OTTAWA — A pilot project to help foreign agriculture workers stay in Canada starts March 31.
The three-year pilot is to designed to address the labour needs for year-round mushroom and greenhouse production, as well as the meat and livestock sectors.
The project is open to 1,470 applications per year through Immigration Canada. Specific occupations include industrial and retail butchers, farm supervisors, specialized livestock workers and general farm workers.
“We want to make sure there is full uptake in this program and we get the highest share spots available for our industry in this pilot,” said Brady Stadnicki of the Canadian Cattlemen’s Association.
This program is expected to help provide a long-term, stable workforce beyond the temporary foreign workers program.
Eligibility requirements will be posted on the Immigration Canada website at the end of the month. Applicants seeking permanent residency need one year of work experience in the country, a job offer and should meet or exceed education and language requirements.
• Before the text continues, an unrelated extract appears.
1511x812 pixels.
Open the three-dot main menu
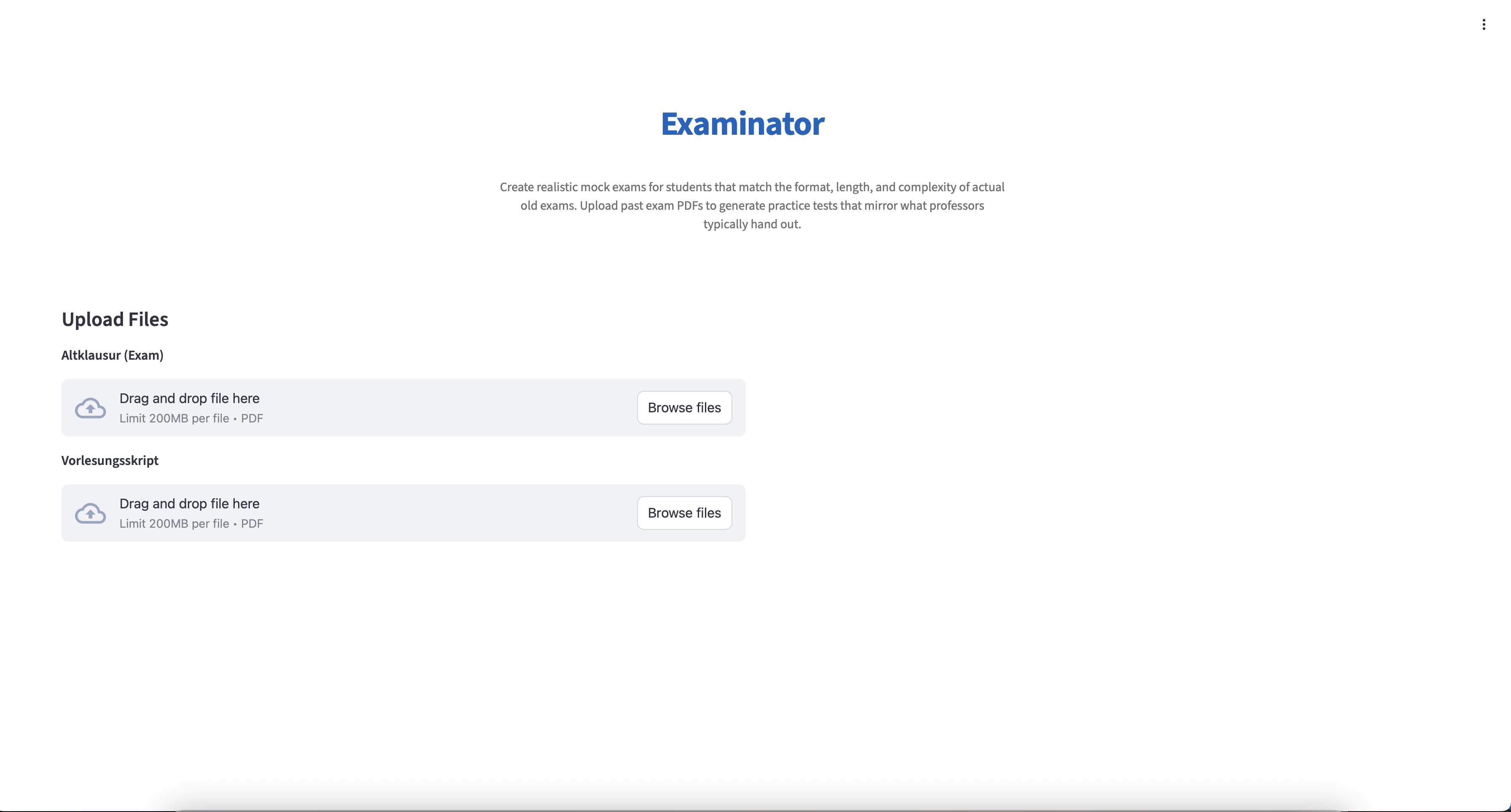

The Canadian Agricultural Human Resources Council reports:
- 16,500 agriculture jobs could not be filled in 2017.
- 47 percent of agricultural producers could not find enough workers, causing stress, production delays, lost sales, and delays or cancellations for farm expansions or upgrades.
- 34 percent of employers reported that no Canadians applied for jobs on their farms.
- 2.9 billion in sales were lost because jobs went unfilled.